Text shown -
• • • •
All Products
Search
Document Center

DataWorks:CreateDIJob

Last Updated:Mar 27, 2026

Create a new version of a data integration task.

Operation description

  • To use this API, you must purchase DataWorks Basic Edition or a higher edition.

  • This API creates a data integration synchronization task. Key parameters include the source configuration SourceDataSourceSettings, the destination configuration DestinationDataSourceSettings, and the supported migration type MigrationType. The TransformationRules parameter defines transformation rules for synchronized tables, such as adding columns and replacing table names. The TableMappings parameter specifies the tables to synchronize and their corresponding mapping rules. The JobSettings parameter defines task settings, including column mapping and scheduling.

Try it now

Try this API in OpenAPI Explorer, no manual signing needed. Successful calls auto-generate SDK code matching your parameters. Download it with built-in credential security for local usage.

Test

RAM authorization

No authorization for this operation. If you encounter issues with this operation, contact technical support.

Request parameters

Parameter

Type

Required

Description

Example

DestinationDataSourceType

string

Yes

The type of the destination data source. Valid values: Hologres, OSS-HDFS, OSS, MaxCompute, LogHub, StarRocks, DataHub, AnalyticDB for MySQL, Kafka, and Hive.

Hologres

Description

string

No

The description of the job.

DI Job Demo

SourceDataSourceType

string

Yes

The type of the source data source. Valid values: PolarDB, MySQL, Kafka, LogHub, Hologres, Oracle, OceanBase, MongoDB, Redshift, Hive, SQL Server, Doris, and ClickHouse.

MySQL

ProjectId

integer

No

The ID of the DataWorks workspace. You can log on to the DataWorks console and go to the Workspace Management page to obtain the workspace ID.

This parameter is used to specify the DataWorks workspace for this API call.

10000

Name

string

No

The name of the job.

mysql_to_holo_sync_8772

MigrationType

string

Yes

The synchronization type. Valid values:

  • FullAndRealtimeIncremental: one-time and real-time synchronization for an entire database.

  • RealtimeIncremental: real-time synchronization for a single table.

  • Full: one-time synchronization for an entire database in batch mode.

  • OfflineIncremental: incremental synchronization for an entire database in batch mode.

  • FullAndOfflineIncremental: one-time and incremental synchronization for an entire database in batch mode.
• • • •
(Entries on target coordinates)
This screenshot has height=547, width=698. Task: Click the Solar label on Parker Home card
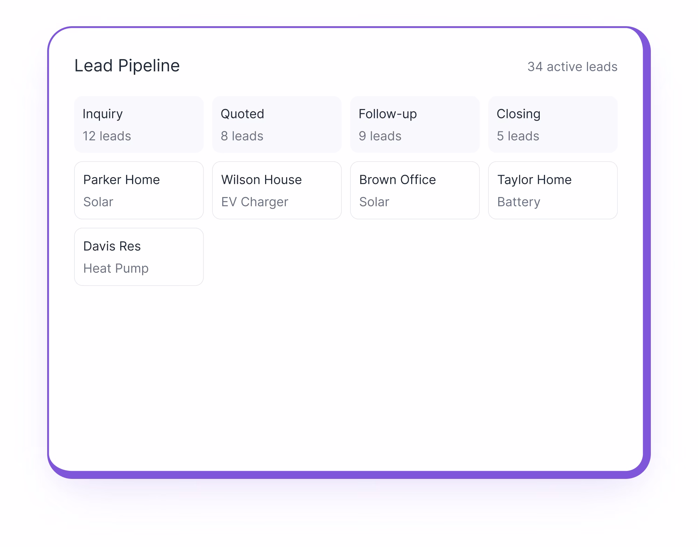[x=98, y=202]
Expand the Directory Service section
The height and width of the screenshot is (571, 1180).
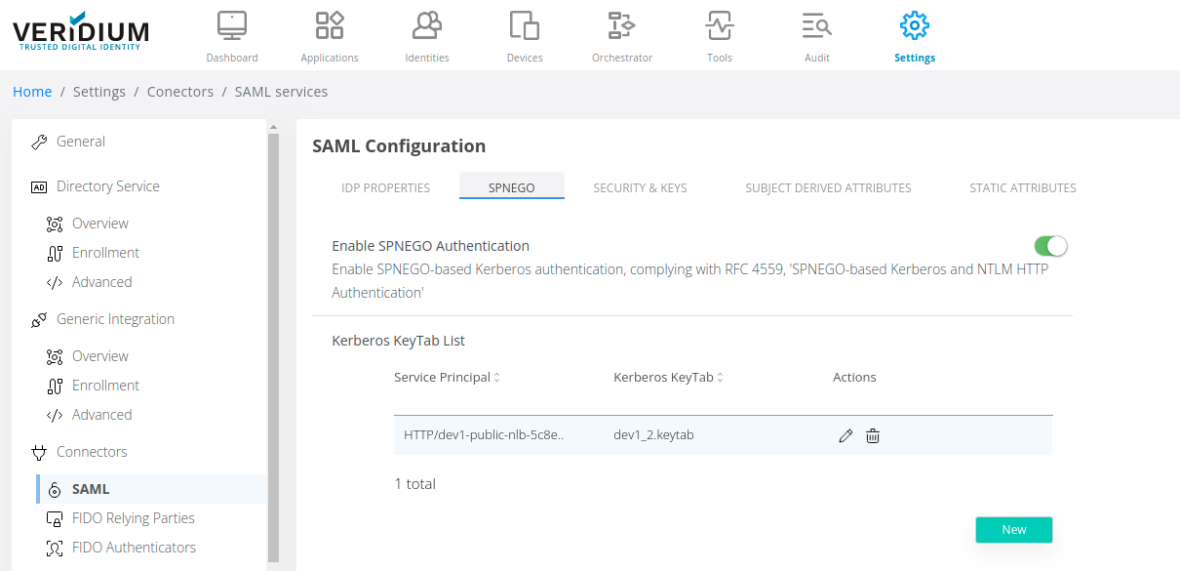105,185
• • • •
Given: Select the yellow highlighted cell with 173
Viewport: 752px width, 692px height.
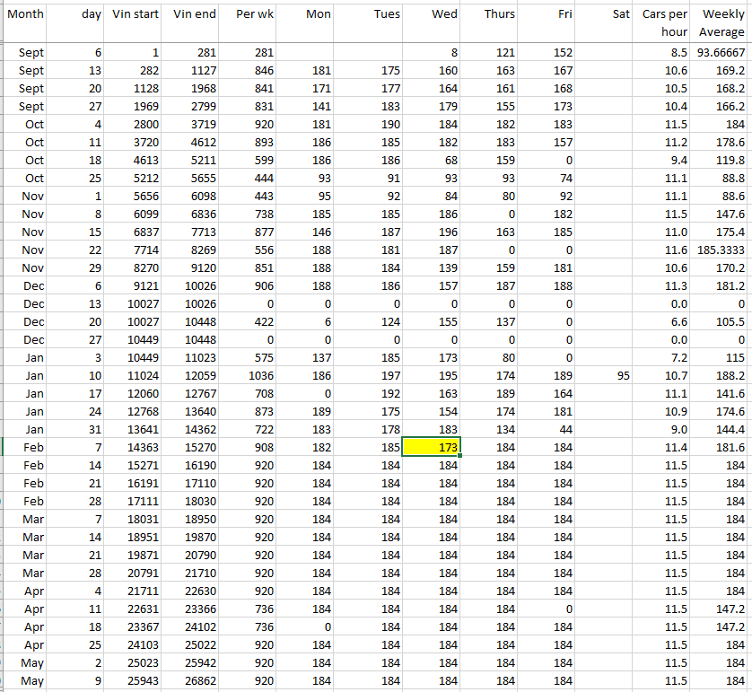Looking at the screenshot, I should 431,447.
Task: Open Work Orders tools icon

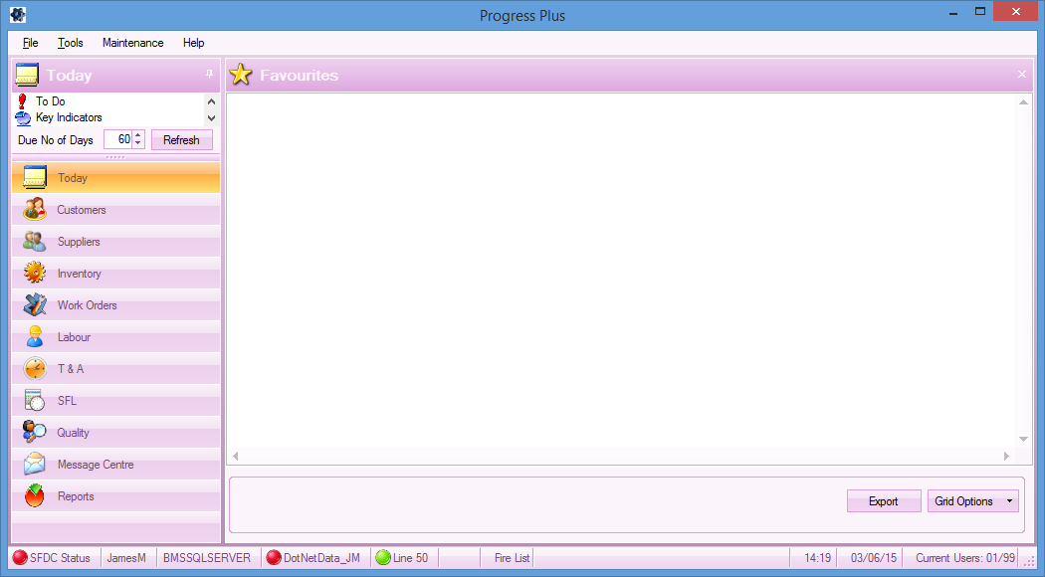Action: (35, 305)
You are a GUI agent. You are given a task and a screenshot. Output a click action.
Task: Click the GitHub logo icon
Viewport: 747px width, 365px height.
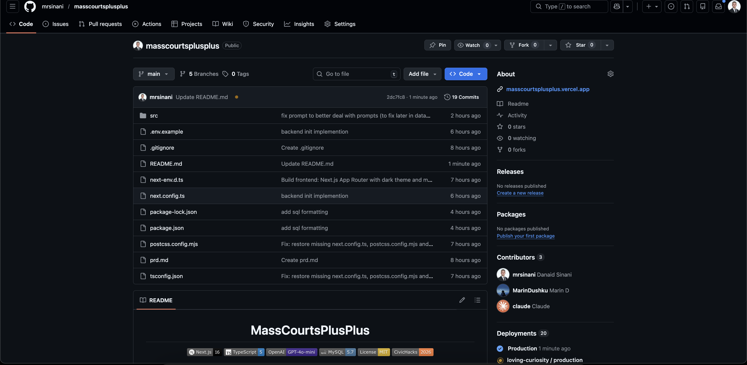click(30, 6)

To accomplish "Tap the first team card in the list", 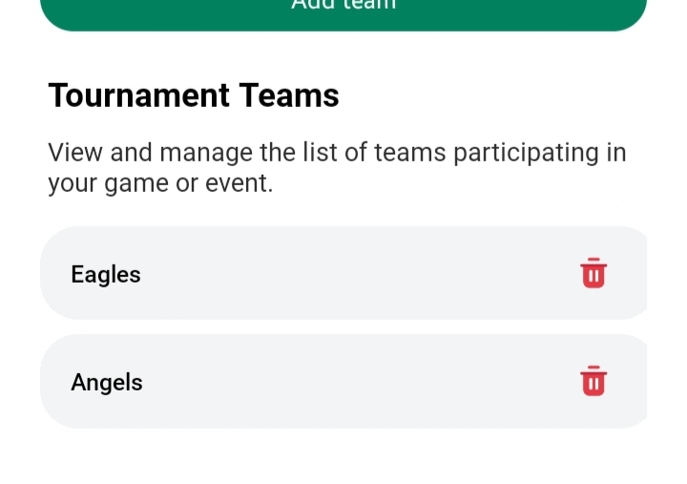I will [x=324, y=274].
• • • •
To-do list -
#1 Which parameters does the operation description on the CreateDIJob page name?
#2 Gather every line of the entries that contains the word "width".
The CreateDIJob page and the entries have no connection to each other.

Answers below -
#1 SourceDataSourceSettings, DestinationDataSourceSettings, MigrationType, TransformationRules, TableMappings, JobSettings

#2
This screenshot has height=547, width=698. Task: Click the Solar label on Parker Home card
The height and width of the screenshot is (571, 1180).
Viewport: 752px width, 692px height.
Viewport: 747px width, 365px height.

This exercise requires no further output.